Accueil > Été 2013 / N°21

Saint-Bruno, futur quartier pour riches ?

Les habitants de Saint-Bruno les ont vu débarquer ces derniers mois avec leurs cartables, leurs carnets de note et leurs appareils photo. Suite à une commande de la ville de Grenoble, – dont on ne connaît toujours pas le contenu exact – ces étudiants en urbanisme sont venus scruter, examiner, analyser, disséquer le quartier et la vie de ses habitants. Objectif : transformer l’un des derniers quartiers de Grenoble que la municipalité Destot n’a pas eu le temps de transformer en espace lisse, sans vie et aseptisé  [1].
Les travaux de ces étudiants – ceux du moins qui auront été sélectionnés par la mairie – devaient être exposés à la maison des habitants Chorrier Berriat le 19 Juin avant d’être transportés à la Plateforme à la place de Verdun.
L’année dernière déjà, la municipalité avait fait plancher les étudiants de l’école d’urbanisme de Grenoble (en partenariat avec l’école d’architecture de Lausanne) sur la place Saint Bruno [2]. Après avoir mis les pieds trois fois dans le quartier, ils ont établi un diagnostic objectif.
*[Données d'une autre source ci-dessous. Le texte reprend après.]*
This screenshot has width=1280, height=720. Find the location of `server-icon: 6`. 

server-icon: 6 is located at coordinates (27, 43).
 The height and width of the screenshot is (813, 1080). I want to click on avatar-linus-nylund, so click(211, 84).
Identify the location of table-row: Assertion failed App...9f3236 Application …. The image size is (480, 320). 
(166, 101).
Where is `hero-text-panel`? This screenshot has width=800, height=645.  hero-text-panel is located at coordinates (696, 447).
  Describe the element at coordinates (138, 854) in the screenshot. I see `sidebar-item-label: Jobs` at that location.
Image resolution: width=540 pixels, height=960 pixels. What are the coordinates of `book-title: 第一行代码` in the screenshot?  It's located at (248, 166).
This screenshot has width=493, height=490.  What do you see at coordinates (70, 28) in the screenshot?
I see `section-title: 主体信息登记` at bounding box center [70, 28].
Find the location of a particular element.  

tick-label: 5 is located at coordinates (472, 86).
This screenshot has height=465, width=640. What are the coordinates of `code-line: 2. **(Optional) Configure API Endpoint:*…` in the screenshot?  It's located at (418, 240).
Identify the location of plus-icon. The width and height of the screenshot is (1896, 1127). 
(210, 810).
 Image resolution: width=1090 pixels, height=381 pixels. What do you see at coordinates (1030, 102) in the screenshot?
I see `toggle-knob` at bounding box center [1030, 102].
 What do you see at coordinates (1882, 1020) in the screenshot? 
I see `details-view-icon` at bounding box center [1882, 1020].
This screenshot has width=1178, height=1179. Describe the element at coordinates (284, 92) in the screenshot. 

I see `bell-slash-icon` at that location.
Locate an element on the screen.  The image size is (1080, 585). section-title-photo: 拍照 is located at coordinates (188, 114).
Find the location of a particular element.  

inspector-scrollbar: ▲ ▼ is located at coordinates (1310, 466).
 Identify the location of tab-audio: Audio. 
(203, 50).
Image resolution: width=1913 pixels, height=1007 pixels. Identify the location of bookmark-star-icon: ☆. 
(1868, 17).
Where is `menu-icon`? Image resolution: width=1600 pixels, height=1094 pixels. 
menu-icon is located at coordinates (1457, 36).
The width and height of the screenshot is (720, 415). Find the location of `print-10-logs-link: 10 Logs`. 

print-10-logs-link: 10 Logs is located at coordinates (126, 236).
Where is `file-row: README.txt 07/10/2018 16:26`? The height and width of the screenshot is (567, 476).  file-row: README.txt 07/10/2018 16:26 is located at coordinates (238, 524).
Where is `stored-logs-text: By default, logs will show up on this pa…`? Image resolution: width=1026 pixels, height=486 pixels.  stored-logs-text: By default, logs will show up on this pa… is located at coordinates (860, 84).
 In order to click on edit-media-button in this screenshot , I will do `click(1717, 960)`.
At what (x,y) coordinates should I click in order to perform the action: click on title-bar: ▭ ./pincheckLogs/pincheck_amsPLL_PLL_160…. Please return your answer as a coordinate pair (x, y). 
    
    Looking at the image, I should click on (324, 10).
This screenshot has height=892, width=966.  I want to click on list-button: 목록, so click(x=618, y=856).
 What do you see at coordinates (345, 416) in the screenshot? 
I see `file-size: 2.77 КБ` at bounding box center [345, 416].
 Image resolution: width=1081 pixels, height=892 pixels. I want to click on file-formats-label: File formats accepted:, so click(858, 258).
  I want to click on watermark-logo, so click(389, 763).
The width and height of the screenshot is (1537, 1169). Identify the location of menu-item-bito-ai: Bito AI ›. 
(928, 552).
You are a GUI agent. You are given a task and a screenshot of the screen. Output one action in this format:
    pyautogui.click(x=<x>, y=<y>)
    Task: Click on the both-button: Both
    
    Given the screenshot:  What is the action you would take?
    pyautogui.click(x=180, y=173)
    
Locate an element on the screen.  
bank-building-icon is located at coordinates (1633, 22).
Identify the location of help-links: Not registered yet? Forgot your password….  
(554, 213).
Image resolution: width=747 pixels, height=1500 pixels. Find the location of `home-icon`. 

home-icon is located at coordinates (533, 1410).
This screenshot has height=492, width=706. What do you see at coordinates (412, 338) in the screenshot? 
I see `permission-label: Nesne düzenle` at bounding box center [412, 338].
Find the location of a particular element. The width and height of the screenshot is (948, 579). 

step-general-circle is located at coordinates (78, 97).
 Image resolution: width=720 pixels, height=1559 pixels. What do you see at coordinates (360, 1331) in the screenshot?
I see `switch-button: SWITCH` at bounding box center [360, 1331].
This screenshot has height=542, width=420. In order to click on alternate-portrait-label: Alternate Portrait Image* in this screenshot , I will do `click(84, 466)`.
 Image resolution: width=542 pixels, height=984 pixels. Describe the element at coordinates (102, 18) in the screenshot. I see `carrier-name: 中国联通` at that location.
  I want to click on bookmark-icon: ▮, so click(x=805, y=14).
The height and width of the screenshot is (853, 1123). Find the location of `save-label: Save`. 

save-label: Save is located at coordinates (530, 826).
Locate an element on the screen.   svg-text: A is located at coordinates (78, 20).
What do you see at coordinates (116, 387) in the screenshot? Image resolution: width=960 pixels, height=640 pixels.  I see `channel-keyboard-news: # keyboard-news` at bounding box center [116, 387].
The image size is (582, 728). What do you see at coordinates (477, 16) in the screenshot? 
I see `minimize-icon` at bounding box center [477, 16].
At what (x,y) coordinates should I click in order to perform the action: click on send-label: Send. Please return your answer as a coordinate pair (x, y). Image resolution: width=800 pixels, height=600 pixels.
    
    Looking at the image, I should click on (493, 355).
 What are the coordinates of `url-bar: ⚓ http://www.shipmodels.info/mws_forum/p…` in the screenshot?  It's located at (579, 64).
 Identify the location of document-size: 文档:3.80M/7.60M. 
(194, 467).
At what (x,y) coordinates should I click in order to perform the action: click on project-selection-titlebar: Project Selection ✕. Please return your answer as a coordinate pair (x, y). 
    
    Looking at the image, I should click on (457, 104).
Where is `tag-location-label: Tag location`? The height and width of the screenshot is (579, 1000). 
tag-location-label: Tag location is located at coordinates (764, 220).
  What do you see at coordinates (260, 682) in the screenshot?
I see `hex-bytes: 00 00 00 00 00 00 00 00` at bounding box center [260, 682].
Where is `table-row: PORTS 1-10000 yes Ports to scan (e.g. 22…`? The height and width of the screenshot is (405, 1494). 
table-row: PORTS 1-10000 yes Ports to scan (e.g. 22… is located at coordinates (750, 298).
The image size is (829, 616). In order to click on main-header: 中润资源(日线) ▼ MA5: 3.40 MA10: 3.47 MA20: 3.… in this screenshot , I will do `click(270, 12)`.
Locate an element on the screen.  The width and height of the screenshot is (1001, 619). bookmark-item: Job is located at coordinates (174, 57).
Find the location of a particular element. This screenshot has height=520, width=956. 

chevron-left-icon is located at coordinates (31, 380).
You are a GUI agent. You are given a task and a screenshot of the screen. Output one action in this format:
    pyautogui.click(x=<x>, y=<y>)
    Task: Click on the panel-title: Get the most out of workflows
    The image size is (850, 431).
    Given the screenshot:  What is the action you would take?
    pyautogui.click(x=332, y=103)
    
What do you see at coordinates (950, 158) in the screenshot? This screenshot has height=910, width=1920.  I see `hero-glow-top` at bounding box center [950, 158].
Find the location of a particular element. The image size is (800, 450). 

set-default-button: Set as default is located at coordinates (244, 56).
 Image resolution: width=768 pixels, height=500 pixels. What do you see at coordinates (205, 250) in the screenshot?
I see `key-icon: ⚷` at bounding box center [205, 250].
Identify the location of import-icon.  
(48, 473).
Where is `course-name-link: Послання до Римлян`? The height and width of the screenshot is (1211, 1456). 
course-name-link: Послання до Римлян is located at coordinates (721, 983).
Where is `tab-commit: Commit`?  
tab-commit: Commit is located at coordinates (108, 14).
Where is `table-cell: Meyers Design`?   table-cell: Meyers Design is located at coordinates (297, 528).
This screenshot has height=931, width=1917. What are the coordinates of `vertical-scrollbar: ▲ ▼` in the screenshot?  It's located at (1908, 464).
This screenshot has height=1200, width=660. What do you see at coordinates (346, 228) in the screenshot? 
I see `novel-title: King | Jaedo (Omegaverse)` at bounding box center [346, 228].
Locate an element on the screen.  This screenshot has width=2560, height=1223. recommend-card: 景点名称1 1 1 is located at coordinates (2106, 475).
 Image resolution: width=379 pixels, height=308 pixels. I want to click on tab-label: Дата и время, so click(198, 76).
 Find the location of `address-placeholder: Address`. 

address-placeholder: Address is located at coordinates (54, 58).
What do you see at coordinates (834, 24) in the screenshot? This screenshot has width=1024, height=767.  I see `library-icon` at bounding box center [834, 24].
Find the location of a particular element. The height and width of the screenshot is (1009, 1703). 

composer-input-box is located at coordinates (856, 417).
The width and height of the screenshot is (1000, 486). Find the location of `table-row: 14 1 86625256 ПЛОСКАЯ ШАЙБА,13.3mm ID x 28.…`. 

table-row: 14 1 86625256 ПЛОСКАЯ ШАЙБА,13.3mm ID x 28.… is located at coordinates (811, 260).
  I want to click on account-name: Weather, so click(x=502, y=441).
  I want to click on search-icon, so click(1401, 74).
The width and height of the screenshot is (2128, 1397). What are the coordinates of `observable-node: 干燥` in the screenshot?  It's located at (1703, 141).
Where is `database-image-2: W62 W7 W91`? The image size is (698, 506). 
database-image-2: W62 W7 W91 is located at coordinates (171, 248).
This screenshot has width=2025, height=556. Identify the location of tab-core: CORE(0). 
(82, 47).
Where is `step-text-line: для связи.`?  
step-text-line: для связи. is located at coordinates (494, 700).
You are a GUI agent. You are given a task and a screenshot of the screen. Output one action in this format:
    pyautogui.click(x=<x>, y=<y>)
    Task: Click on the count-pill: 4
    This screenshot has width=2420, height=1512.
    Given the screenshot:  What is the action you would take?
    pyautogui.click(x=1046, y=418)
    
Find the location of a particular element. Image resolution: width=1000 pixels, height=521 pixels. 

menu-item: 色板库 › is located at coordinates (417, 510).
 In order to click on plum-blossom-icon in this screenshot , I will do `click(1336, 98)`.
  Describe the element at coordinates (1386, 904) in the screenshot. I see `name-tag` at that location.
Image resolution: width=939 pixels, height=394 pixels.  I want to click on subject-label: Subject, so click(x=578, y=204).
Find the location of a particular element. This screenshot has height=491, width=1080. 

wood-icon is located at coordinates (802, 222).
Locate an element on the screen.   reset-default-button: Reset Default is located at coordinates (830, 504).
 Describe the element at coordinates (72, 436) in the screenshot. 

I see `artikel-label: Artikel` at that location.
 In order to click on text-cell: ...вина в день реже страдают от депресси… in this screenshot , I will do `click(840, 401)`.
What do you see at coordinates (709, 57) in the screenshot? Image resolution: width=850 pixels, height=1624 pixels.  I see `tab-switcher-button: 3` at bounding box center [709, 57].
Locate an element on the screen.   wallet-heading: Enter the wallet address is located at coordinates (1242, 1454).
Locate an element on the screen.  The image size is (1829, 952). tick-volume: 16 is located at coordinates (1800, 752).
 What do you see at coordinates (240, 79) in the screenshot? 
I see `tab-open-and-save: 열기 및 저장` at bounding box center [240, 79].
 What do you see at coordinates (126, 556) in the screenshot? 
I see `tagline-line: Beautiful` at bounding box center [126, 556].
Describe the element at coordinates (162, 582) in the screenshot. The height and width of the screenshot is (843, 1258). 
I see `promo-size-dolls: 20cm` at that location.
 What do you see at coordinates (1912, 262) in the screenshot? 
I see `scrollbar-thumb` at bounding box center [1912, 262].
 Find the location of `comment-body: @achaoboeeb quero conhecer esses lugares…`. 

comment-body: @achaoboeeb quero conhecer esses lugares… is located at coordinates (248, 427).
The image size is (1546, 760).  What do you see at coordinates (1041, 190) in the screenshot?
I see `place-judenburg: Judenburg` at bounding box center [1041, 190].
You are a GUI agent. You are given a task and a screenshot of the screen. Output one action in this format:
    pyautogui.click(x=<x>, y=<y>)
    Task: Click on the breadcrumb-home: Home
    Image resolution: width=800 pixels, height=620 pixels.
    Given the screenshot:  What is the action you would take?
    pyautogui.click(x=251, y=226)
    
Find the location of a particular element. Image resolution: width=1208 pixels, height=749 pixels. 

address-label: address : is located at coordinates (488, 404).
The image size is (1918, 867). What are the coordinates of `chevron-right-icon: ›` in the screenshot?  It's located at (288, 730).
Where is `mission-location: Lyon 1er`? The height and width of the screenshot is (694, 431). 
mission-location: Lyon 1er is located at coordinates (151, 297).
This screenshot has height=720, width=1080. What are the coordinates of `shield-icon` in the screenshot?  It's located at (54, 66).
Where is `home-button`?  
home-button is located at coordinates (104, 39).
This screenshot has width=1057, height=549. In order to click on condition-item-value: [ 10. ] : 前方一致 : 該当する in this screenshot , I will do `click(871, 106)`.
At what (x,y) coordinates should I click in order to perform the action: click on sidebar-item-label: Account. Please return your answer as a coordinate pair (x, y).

Selon eux, le quartier est d’abord « un espace multifonctionnel qui génère des conflits d’usage ». Comme si faire son marché, discuter sur un banc, boire un coup au bar, jouer dans l’herbe, aller à la Poste et promener son chien... étaient des activités qui ne pouvaient pas cohabiter en un même espace. D’après les mêmes experts, le quartier serait replié sur lui-même, et provoquerait un « sentiment d’étouffement  ». Il faut dire qu’il souffrirait d’une « imperméabilité Nord-Sud ». Traduction : les cadres sup’ d’Europole et de Minatec rechignent à traverser le cours Berriat pour se mêler à la populace. En irait-il de même pour nos urbanistes en herbe ?
Forts d’un diagnostic implacable, les étudiants développent leurs projets. Objectifs : densifier le quartier, en augmentant encore le nombre d’habitants, fluidifier la circulation vers la future « plate-forme multimodale » ( anciennement appelée « gare »), le centre ville, et évidemment le quartier GIANT à venir sur la presqu’île scientifique. Officieusement, le but est bien de créer un quartier pour les riches et d’en chasser les classes populaires. Tout particulièrement celles qui ont l’impudence d’occuper ostensiblement les trottoirs, les terrasses des cafés et les allées du marché. Le marché d’ailleurs verrait sa surface réduite dans tous les projets (ce qui implique de virer des exposants), et, selon les propositions, serait transféré derrière l’Église, déplacé dans la partie parc de la place, ou mieux (sic) réduit au mercredi après-midi et au week-end.
L’enjeu est de taille : si l’on en croit Anne Clerval, géographe et auteur d’une thèse sur le sujet [3], l’occupation populaire de l’espace public, parce qu’elle empêche l’appropriation du quartier par les classes supérieures constitue un frein à la gentrification. Et les élus savent qu’on ne construit pas une technopole de rang mondial en laissant subsister des quartiers populaires à proximité du centre-ville.

Notes

[1C’est d’ailleurs un des objectifs répétés avec constance par l’adjoint à l’immobilier lors des réunions sur la révision du Plan Local d’Urbanisme (PLU) : « le but de ce nouveau PLU, c’est d’urbaniser les faubourgs ».

[2Toutes les citations sont extraites de la synthèse : «  Ateliers Grenoble – Place Saint-Bruno 16 – 20 avril 2012 ».

[3Thèse de doctorat de géographie à l’Université Paris 1 Panthéon-Sorbonne : « La gentrification à Paris intra-muros : dynamiques spatiales, rapports sociaux et politiques publiques », 2008.